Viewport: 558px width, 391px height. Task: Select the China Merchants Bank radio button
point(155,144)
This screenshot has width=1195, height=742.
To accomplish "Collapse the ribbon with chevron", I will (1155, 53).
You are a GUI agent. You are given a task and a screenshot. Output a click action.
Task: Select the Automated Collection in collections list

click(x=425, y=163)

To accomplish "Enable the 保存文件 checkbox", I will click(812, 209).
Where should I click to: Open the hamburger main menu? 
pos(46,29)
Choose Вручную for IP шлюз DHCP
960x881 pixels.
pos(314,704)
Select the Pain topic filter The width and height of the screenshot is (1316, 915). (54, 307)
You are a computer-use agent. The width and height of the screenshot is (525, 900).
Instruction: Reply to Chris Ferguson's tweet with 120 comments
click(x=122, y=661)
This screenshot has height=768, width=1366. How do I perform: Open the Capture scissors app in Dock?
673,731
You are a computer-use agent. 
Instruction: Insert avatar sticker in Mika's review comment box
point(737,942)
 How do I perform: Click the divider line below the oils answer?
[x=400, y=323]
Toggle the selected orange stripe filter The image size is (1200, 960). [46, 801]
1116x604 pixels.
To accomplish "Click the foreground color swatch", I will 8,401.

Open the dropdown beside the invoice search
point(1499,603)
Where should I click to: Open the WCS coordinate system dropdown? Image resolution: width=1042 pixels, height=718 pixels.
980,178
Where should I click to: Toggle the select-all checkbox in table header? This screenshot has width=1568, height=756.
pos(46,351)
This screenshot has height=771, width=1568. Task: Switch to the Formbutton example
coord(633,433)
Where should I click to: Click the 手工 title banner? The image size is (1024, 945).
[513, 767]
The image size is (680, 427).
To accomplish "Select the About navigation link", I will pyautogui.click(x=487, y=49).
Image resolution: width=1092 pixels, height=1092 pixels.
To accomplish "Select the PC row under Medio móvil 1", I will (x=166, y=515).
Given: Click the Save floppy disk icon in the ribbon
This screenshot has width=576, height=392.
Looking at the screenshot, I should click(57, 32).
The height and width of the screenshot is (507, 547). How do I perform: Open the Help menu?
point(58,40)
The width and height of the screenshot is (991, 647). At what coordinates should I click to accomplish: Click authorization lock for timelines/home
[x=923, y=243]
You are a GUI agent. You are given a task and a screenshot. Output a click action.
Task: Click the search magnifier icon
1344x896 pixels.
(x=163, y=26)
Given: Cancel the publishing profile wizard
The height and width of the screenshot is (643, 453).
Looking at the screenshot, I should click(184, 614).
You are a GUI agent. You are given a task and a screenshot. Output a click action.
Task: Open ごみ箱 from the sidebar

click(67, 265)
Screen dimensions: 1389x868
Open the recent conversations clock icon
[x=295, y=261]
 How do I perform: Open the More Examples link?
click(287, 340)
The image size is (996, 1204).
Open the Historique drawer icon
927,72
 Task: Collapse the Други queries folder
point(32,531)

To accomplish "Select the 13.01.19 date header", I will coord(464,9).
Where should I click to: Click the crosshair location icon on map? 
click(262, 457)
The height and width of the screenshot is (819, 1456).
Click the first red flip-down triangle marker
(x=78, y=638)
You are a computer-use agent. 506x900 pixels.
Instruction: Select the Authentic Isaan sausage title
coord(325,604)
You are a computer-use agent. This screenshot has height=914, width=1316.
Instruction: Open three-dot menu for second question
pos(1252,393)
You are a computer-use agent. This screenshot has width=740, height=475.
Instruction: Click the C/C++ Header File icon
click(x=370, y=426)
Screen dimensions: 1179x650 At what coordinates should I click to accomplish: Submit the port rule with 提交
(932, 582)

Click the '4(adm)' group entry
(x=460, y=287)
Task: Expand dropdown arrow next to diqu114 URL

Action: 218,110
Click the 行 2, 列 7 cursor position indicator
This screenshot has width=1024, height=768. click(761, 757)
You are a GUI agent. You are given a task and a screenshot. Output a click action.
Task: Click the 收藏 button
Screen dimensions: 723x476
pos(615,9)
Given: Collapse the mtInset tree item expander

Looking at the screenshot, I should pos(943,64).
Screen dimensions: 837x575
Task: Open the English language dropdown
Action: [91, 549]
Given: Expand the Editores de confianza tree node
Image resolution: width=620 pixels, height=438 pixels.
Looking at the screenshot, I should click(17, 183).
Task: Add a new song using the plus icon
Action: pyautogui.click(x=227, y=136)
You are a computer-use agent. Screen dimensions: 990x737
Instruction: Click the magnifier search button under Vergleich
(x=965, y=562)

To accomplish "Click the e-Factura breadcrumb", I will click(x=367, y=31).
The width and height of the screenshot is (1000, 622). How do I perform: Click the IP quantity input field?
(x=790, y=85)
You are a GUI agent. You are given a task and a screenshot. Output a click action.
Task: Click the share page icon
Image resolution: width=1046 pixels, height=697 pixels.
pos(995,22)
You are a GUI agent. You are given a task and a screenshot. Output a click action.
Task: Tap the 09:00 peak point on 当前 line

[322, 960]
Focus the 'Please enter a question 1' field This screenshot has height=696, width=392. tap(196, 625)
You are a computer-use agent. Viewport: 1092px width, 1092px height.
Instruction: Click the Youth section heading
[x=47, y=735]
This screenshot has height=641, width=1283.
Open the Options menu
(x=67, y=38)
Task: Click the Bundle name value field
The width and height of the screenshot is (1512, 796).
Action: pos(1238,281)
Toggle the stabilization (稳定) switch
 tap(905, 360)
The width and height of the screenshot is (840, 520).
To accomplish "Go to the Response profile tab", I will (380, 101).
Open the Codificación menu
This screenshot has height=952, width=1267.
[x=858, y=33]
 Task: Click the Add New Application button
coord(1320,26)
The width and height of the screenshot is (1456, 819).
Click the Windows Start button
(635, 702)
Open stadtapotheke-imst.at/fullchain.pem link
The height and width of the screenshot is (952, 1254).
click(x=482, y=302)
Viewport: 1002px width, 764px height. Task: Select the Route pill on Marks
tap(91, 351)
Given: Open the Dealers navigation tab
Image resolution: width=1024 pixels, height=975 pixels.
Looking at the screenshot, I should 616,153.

The problem: Retype the listing word for word, starting with the line that contains "The height and width of the screenshot is (507, 547)." and going through the line that contains "coord(325,604)".

The answer:
The height and width of the screenshot is (507, 547). How do I perform: Open the Help menu?
point(58,40)
The width and height of the screenshot is (991, 647). At what coordinates should I click to accomplish: Click authorization lock for timelines/home
[x=923, y=243]
You are a GUI agent. You are given a task and a screenshot. Output a click action.
Task: Click the search magnifier icon
1344x896 pixels.
(x=163, y=26)
Given: Cancel the publishing profile wizard
The height and width of the screenshot is (643, 453).
Looking at the screenshot, I should click(184, 614).
You are a GUI agent. You are given a task and a screenshot. Output a click action.
Task: Open ごみ箱 from the sidebar

click(67, 265)
Screen dimensions: 1389x868
Open the recent conversations clock icon
[x=295, y=261]
 How do I perform: Open the More Examples link?
click(287, 340)
The image size is (996, 1204).
Open the Historique drawer icon
927,72
 Task: Collapse the Други queries folder
point(32,531)

To accomplish "Select the 13.01.19 date header", I will coord(464,9).
Where should I click to: Click the crosshair location icon on map? 
click(262, 457)
The height and width of the screenshot is (819, 1456).
Click the first red flip-down triangle marker
(x=78, y=638)
You are a computer-use agent. 506x900 pixels.
Instruction: Select the Authentic Isaan sausage title
coord(325,604)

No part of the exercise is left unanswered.